- **DIRECTIONS**: All lines from the one containing "Given: Click the 基本信息 section header" through the final line of the listing below, and no others, must be returned exactly; no pictures belong in the copy.

=== Section Start ===

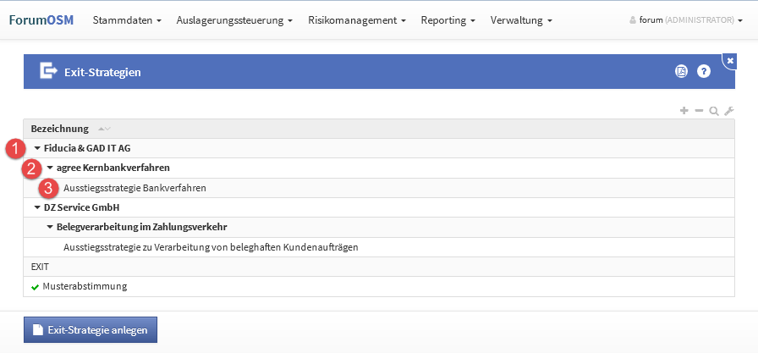758x353 pixels.
Task: Open the wrench settings icon
Action: (728, 111)
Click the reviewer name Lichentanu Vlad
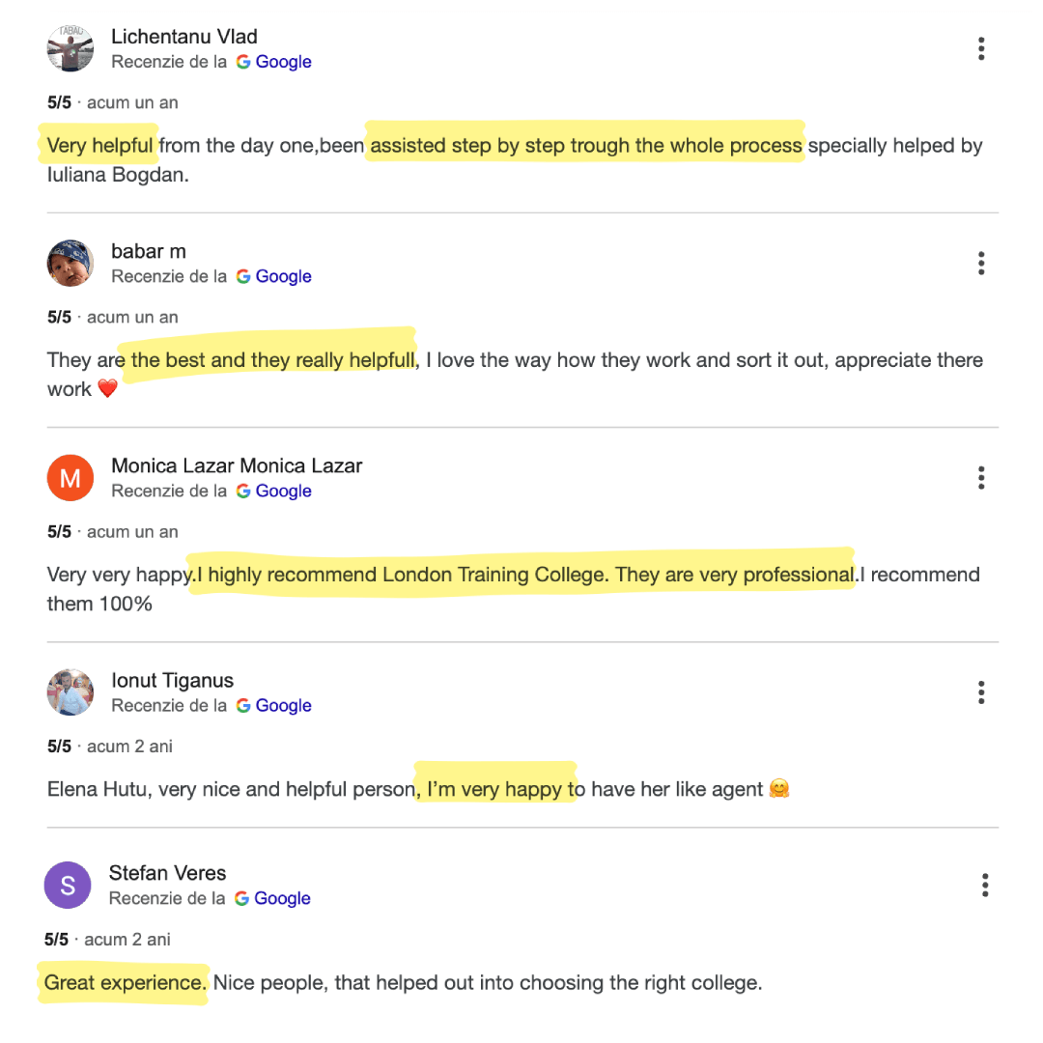1043x1043 pixels. tap(184, 37)
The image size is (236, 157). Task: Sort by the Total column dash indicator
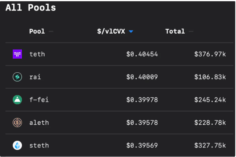click(191, 31)
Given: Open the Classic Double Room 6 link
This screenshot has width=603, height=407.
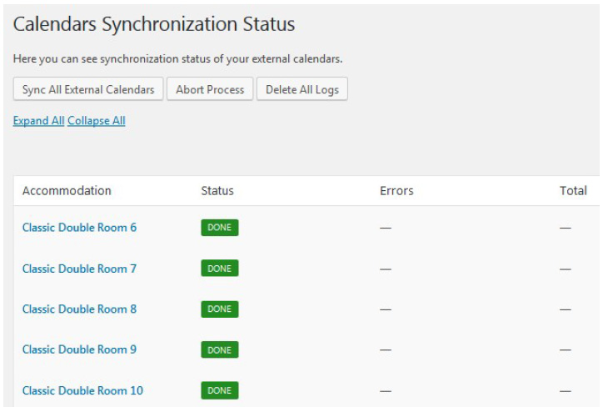Looking at the screenshot, I should point(79,228).
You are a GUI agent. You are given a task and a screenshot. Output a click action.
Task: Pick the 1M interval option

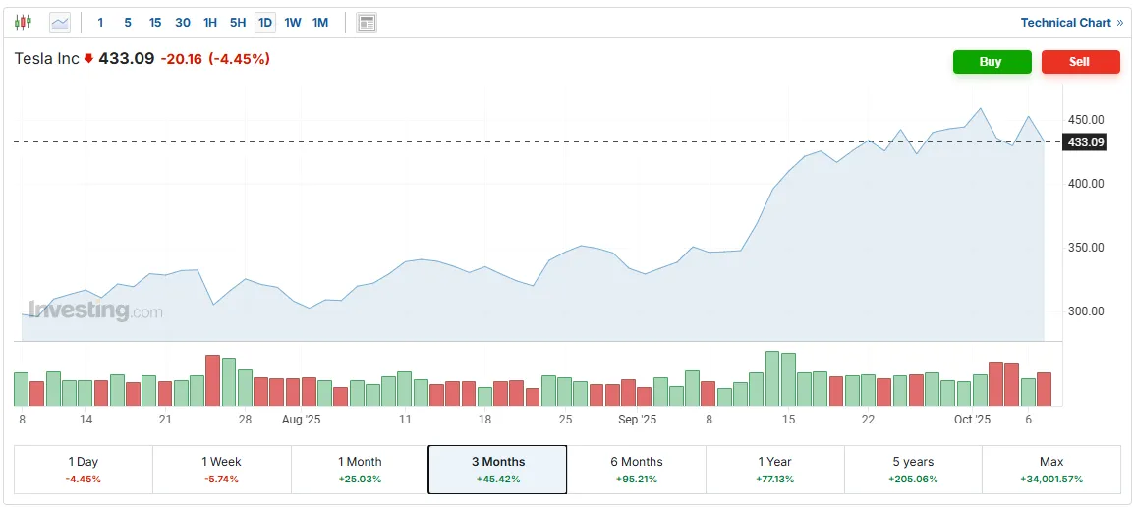click(x=320, y=22)
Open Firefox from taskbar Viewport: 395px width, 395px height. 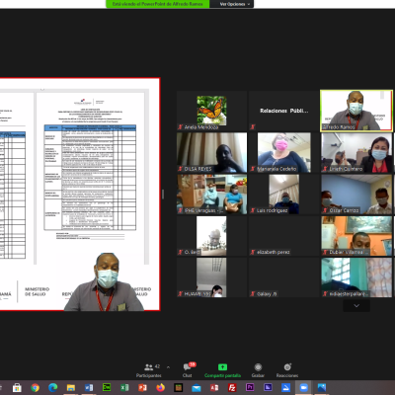[x=160, y=388]
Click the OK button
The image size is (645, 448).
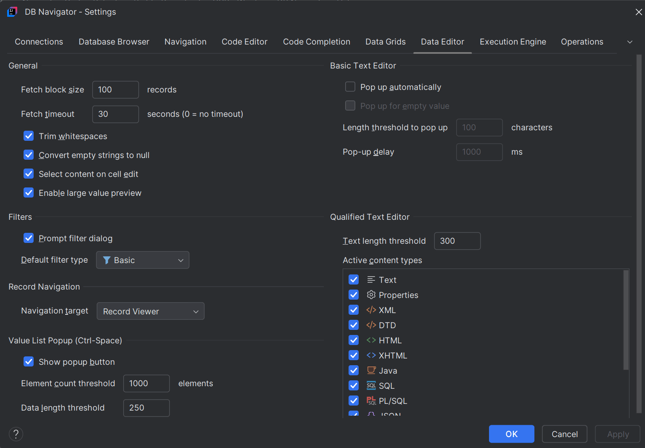tap(511, 434)
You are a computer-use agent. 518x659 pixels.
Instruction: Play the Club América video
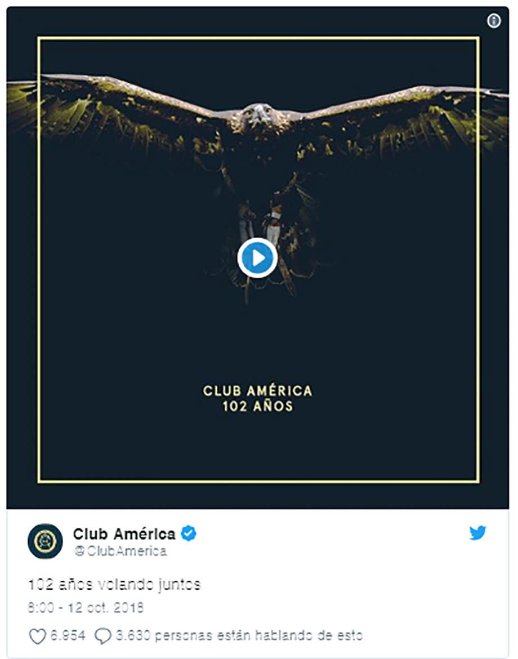click(257, 257)
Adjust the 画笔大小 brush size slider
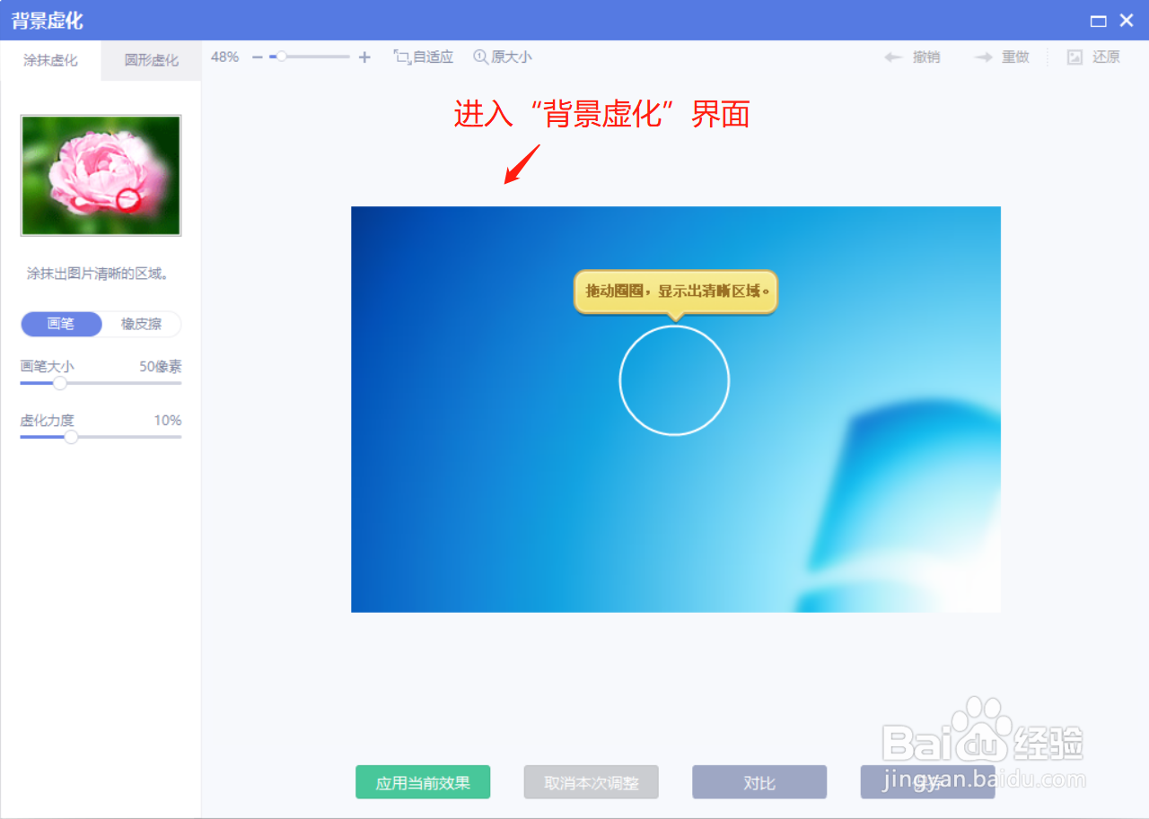The width and height of the screenshot is (1149, 819). [60, 382]
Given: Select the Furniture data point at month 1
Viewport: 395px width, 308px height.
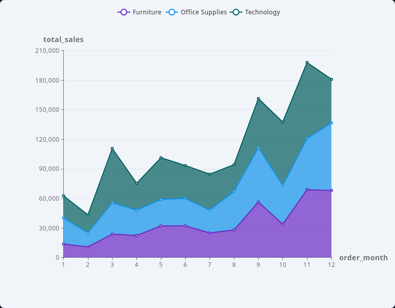Looking at the screenshot, I should tap(63, 244).
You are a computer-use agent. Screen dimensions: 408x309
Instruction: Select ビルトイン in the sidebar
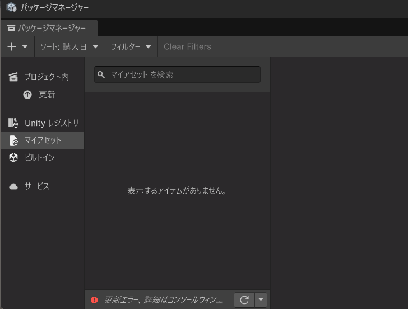[39, 158]
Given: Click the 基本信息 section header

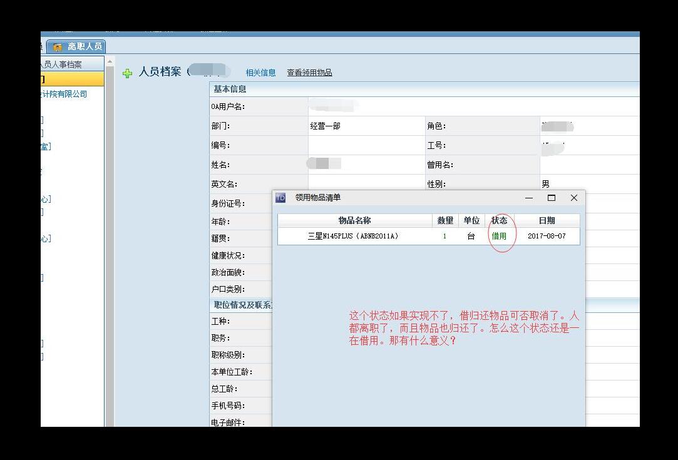Looking at the screenshot, I should pyautogui.click(x=230, y=89).
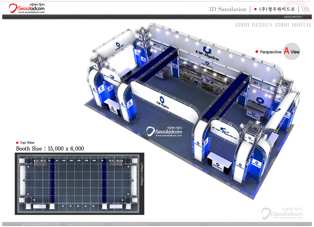Click the 'Booth Size : 15,000 x 6,000' text
Screen dimensions: 314x227
coord(50,149)
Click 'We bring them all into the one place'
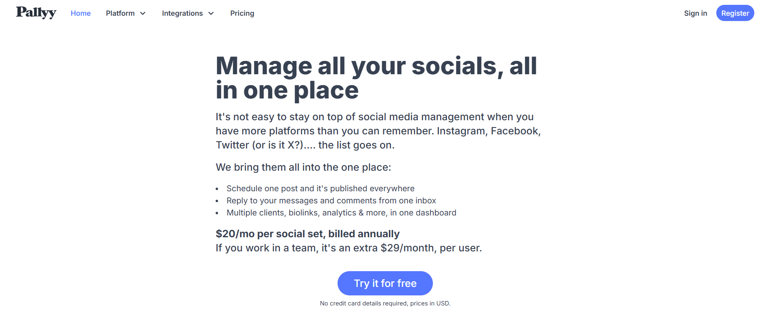This screenshot has height=322, width=768. [x=303, y=167]
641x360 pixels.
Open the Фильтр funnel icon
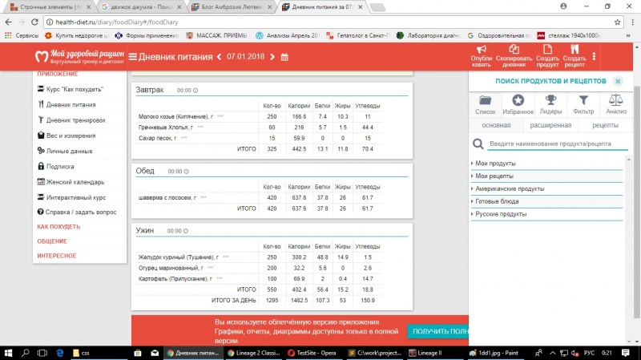[583, 100]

=== Section End ===

- **ANSWER SPACE**:
Given: Click the 基本信息 section header

Looking at the screenshot, I should pyautogui.click(x=230, y=89).
Click the 'Booth Size : 15,000 x 6,000' text
Screen dimensions: 314x227
coord(50,149)
Click 'We bring them all into the one place'
This screenshot has height=322, width=768. [x=303, y=167]
641x360 pixels.
Open the Фильтр funnel icon
[583, 100]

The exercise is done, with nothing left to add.